The Oklahoma City Thunder want to be champions, badly. They’ve believed for so long that the combination of Kevin Durant and Russell Westbrook, surrounded by the right pieces, will finally get them there. They changed head coaches, flipping Scott Brooks into Billy Donovan. They’re trying to play a different style of basketball. And it’s working out, but in the same way it has in the past, which means they’re setting themselves up for disappointment.

While the regular season doesn’t always translate well in the change to the postseason, the 115-92 loss to the Cleveland Cavaliers was something of a slap to the face, coming after the Thunder blowing a lead on Friday against the Indiana Pacers, making it two consecutive losses to kick off their post All-Star stretch. But when you listen to Kevin Durant and Russell Westbrook, who think they’re a bit above answering questions and shouldn’t talk to the media at all, everything is just fine and OK.

Durant has always been one of the more boring interview subjects in the league. Every answer from him is about digging deep and making shots. He might love basketball, but he hates talking about it. Or at least he hates reporters asking him questions and challenging him about the Thunder playing poorly. Playing bad defense. Playing their usual brand of offense, which is pretty much giving Durant and Westbrook the ball while the rest get out of the way.

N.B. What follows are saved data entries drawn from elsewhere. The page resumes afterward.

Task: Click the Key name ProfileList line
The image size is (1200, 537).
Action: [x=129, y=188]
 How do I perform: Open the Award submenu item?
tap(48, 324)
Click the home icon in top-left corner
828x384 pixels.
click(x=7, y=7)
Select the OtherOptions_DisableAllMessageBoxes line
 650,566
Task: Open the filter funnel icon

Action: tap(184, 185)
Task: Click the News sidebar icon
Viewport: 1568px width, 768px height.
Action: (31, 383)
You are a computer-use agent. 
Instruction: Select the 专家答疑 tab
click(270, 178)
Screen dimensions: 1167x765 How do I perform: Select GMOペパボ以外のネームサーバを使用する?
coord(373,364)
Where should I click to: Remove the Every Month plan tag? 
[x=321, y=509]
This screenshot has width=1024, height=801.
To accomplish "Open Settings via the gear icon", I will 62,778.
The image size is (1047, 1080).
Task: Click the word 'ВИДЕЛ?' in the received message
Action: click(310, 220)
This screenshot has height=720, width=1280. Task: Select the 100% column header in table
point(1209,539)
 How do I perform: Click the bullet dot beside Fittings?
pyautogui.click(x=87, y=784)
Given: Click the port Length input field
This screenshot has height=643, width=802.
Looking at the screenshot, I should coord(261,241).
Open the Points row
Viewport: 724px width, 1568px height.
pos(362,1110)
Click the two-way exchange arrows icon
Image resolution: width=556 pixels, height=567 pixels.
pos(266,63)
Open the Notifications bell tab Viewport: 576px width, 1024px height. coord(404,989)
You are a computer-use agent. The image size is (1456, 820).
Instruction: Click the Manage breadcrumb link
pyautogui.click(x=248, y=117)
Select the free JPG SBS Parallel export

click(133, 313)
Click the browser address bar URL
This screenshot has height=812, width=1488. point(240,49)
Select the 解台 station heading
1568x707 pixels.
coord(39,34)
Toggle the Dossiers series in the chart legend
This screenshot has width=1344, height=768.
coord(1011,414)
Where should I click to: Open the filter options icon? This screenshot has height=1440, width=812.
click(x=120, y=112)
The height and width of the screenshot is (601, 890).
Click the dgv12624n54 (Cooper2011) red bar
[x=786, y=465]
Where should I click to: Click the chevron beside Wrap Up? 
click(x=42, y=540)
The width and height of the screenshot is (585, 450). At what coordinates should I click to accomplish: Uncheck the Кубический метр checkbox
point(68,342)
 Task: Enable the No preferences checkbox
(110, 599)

The defense in the loss to the Cavaliers and in general is probably the more worrying aspect of this team right now. Ibaka might put up some nice blocking numbers, but regardless of their lineup, the Thunder have a problem protecting the basket. It comes from focus and will, but also from ability. Enes Kanter is simply non existent on defense, Steven Adams isn’t what Kendrick Perkins was at his best, while Durant and Westbrook often don’t think about that side of the ball. Dion Waiters and the rest? They often look like they’re playing for their rivals.

Some called Waiters performance in the loss the best game he’s ever played for the Cavaliers. He finished with 1-of-8 from the field and looked to harm his team in every thing he did. Andre Roberson didn’t even play. Anthony Morrow and Randy Foye didn’t do a much better job. The Thunder went from Harden to Kevin Martin to Reggie Jackson to whatever it is right now at second guard next to Westbrook. And it’s not like they’ve upgraded themselves in other slots, maybe except for Kanter.

The interesting thing about the Thunder is that for the Cavaliers, they’re a dream matchup if they ever make the finals. They don’t have anyone who can even bother LeBron James, and their offensive system is easy to slow down. You’re willing to take Durant and Westbrook forcing shots over the course of a series. But of the Cavs-Spurs-Thunder trio, OKC might have the best matchup when it comes to the Warriors, the Thunder might be best suited to deal with them, although one game (8 point loss) isn’t enough to really tell us, and we probably won’t really know until we see a playoff clash.

But in general, the Thunder seem like the same team with slight variations every year. This is still the Durant and Westbrook show, playing the same kind of basketball, relying on skill rather than thinking about what hasn’t worked in past years. If the Thunder keep realizing the answer is injuries, than they haven’t been paying attention.